Stored data:
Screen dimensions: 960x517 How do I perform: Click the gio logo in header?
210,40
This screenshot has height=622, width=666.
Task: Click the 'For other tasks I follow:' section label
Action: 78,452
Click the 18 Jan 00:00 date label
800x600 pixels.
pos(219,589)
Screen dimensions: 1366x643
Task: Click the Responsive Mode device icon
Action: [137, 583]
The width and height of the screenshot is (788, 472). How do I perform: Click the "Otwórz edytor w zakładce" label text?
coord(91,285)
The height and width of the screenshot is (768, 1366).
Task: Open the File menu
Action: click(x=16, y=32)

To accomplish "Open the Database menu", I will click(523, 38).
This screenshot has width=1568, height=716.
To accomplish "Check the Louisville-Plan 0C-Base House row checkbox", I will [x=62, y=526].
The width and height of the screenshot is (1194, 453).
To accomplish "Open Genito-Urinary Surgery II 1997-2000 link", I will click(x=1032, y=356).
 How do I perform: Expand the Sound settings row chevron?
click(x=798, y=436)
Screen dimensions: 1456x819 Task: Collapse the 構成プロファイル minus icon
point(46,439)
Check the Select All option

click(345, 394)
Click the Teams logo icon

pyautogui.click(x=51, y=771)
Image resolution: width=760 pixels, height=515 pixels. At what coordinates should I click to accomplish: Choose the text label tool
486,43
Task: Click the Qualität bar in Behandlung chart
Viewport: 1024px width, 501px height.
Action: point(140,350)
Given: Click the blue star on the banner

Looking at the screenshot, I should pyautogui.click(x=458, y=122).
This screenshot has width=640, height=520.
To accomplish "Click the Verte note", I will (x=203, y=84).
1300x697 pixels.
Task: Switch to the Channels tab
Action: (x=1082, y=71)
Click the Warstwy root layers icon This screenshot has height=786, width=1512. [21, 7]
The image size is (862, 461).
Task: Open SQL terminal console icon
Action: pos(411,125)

WHAT YOU ARE ASKED TO DO:
Reproduce every line of the data verbatim.

WRITTEN SOLUTION:
Screen dimensions: 960x517 How do I perform: Click the gio logo in header?
210,40
This screenshot has height=622, width=666.
Task: Click the 'For other tasks I follow:' section label
Action: 78,452
Click the 18 Jan 00:00 date label
800x600 pixels.
pos(219,589)
Screen dimensions: 1366x643
Task: Click the Responsive Mode device icon
Action: [137, 583]
The width and height of the screenshot is (788, 472). How do I perform: Click the "Otwórz edytor w zakładce" label text?
coord(91,285)
The height and width of the screenshot is (768, 1366).
Task: Open the File menu
Action: click(x=16, y=32)

To accomplish "Open the Database menu", I will click(523, 38).
This screenshot has width=1568, height=716.
To accomplish "Check the Louisville-Plan 0C-Base House row checkbox", I will [x=62, y=526].
The width and height of the screenshot is (1194, 453).
To accomplish "Open Genito-Urinary Surgery II 1997-2000 link", I will click(x=1032, y=356).
 How do I perform: Expand the Sound settings row chevron?
click(x=798, y=436)
Screen dimensions: 1456x819 Task: Collapse the 構成プロファイル minus icon
point(46,439)
Check the Select All option

click(345, 394)
Click the Teams logo icon

pyautogui.click(x=51, y=771)
Image resolution: width=760 pixels, height=515 pixels. At what coordinates should I click to accomplish: Choose the text label tool
486,43
Task: Click the Qualität bar in Behandlung chart
Viewport: 1024px width, 501px height.
Action: point(140,350)
Given: Click the blue star on the banner

Looking at the screenshot, I should pyautogui.click(x=458, y=122).
This screenshot has width=640, height=520.
To accomplish "Click the Verte note", I will (x=203, y=84).
1300x697 pixels.
Task: Switch to the Channels tab
Action: (x=1082, y=71)
Click the Warstwy root layers icon This screenshot has height=786, width=1512. [21, 7]
The image size is (862, 461).
Task: Open SQL terminal console icon
Action: pos(411,125)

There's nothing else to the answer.